Collection entries
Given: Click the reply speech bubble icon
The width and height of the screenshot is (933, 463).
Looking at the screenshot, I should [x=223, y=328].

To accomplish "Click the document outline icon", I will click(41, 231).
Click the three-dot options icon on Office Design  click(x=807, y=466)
--
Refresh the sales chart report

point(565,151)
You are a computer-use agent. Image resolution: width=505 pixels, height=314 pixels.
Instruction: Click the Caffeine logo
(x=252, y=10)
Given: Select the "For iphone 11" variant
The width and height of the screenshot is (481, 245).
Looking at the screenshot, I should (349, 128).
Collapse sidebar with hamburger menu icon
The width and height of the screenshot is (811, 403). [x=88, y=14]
---
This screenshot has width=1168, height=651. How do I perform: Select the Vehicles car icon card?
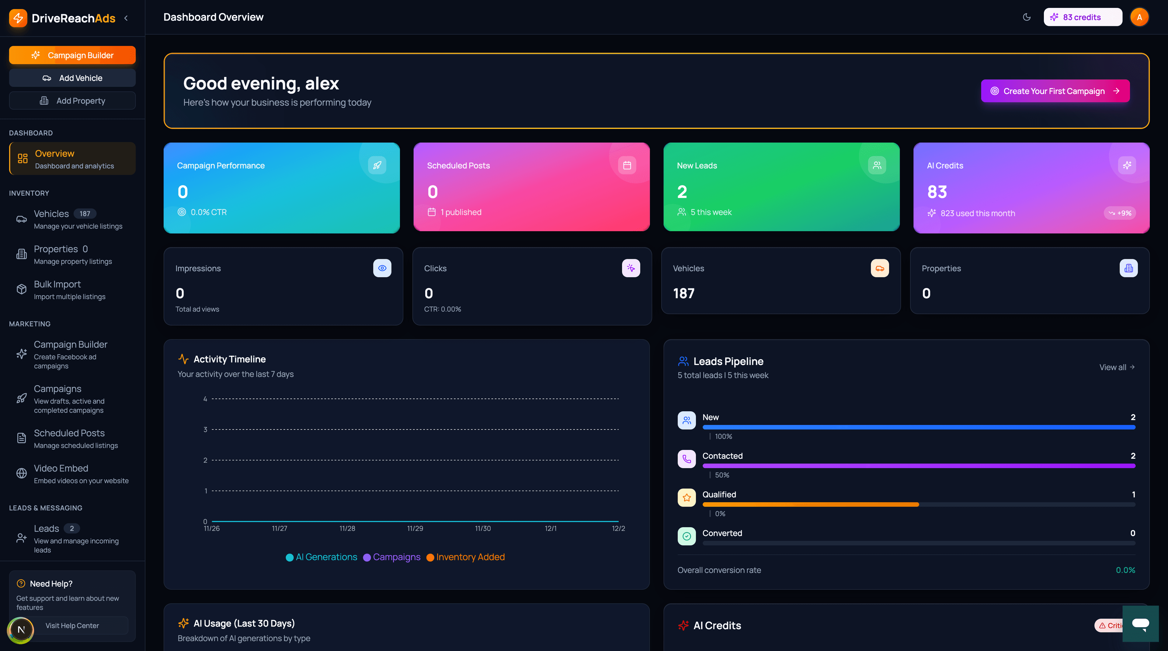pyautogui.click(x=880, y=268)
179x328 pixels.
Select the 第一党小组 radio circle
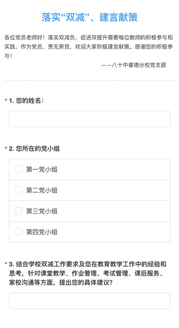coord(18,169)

# [PROBLEM DESCRIPTION]
Can you replace "Caffeine logo" with "Caffeine wordmark" in the rows between the line holding "You are a computer-use" and the line holding "The width and height of the screenshot is (811, 403).", inclusive, and give only those lines back with nothing else altered?

# [ANSWER TO THE PROBLEM]
You are a computer-use agent. Image resolution: width=505 pixels, height=314 pixels.
Instruction: Click the Caffeine wordmark
(x=252, y=10)
Given: Select the "For iphone 11" variant
The width and height of the screenshot is (481, 245).
Looking at the screenshot, I should (349, 128).
Collapse sidebar with hamburger menu icon
The width and height of the screenshot is (811, 403). [x=88, y=14]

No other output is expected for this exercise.